Of course, the response to this question depends on the definition of “over” and the likelihood of a third seasonal cycle. [3] The most recent regional data show cases decreasing with deaths holding steady. CFRs thus increased even after accounting for lags, suggesting that the most recent Omicron variant (BA-5) might be more lethal.
It might be reasonable to define “over” as getting down to endemic [4] case levels, for example, as typically experienced from influenza [5]. The CDC estimates annual flu cases at 9 to 41 million, with a median of 19 million. Based on recent daily data, the current annual COVID caseload would be about 17 million, about the same as estimated flu illnesses.
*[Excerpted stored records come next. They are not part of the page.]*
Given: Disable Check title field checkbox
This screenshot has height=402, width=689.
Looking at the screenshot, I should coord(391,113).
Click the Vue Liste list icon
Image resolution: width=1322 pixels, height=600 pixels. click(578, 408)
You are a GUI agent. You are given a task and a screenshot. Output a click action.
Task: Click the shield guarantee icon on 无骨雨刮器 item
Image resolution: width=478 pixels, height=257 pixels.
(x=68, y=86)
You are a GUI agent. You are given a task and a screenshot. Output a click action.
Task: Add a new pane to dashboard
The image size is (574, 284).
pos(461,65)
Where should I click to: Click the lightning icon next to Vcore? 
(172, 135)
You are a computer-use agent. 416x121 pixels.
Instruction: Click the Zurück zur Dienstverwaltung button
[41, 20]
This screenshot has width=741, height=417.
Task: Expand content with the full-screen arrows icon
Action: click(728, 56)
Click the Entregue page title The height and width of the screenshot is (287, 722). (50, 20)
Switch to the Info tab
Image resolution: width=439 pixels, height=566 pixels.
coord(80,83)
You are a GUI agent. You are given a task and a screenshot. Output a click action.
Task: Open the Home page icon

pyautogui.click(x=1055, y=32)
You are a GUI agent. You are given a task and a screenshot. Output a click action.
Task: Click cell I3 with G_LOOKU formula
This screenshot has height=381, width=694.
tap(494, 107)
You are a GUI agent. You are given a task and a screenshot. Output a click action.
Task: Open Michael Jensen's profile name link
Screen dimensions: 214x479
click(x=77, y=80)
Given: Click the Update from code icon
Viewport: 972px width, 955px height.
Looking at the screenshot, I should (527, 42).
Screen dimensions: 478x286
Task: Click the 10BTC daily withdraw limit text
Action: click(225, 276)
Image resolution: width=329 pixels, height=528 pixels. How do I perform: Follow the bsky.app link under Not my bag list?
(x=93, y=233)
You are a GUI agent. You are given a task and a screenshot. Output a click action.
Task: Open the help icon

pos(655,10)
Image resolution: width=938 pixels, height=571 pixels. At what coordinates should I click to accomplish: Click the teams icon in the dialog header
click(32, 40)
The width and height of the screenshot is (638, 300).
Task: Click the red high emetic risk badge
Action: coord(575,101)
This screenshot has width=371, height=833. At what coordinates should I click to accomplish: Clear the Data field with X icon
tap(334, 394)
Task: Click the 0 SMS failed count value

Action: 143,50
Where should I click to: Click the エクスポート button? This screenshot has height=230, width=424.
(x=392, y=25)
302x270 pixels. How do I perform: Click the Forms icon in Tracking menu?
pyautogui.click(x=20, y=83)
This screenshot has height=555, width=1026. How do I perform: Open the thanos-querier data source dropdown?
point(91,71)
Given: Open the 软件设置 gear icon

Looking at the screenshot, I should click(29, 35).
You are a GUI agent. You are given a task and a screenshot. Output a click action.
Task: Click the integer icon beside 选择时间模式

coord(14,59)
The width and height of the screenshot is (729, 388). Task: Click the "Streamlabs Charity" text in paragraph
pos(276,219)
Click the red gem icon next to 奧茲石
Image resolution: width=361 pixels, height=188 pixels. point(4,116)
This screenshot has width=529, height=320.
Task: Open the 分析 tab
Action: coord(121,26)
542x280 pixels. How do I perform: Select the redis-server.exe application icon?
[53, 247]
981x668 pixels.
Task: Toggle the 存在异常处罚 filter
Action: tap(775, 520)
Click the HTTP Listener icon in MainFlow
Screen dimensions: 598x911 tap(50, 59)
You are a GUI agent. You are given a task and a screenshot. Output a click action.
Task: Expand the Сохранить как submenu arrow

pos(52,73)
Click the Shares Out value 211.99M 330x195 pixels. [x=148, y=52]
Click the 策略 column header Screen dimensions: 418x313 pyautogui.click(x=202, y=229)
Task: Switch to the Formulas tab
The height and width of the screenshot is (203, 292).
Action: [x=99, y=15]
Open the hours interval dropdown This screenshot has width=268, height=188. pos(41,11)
The CDC figures for flu deaths are 12,000 to 52,000, with a median of 25,000, while the current annualized COVID death count is 147,800.
On this basis, annual COVID deaths are now running about six times the estimated flu deaths; we still have a long way to go to reach tolerable levels. For example, based on linear extrapolation, we estimate that it would require about 14 more months under current COVID conditions to reach the average CFR for influenza (0.0013). It is unlikely that this gap could be closed by increased vaccination coverage alone.
[1] To characterize these connections, we hypothesized polynomials of increasing degree with respect to the number of days in the series (d), where n is the maximum polynomial degree:
Logarithm of daily rate = α + β1*d + β2*d2 + β3*d3 + ….. βn*dn
We evaluated the equation for polynomial degrees from 1 to 8 and used the correlation (R) between the smooth curve and the actual data as a measure of successful representation. The linear term (β1) is a measure of the overall trend, and the higher-degree terms are intended to characterize shorter-term behavior. Degree 2 is a quadratic relationship that allows one peak during the entire pandemic, while higher degrees allow successively more peaks with correspondingly shorter intervals.
We have amended our CFR algorithm to reflect lagging death rates better. Logarithms are base 10. Outcomes are expressed as daily events per million population.
[2] https://jamanetwork.com/journals/jamanetworkopen/fullarticle/2796615
[3] Will there be a COVID winter wave? What scientists say Nature Magazine
[4] An “endemic” disease is one regularly found among particular people or in a specific area.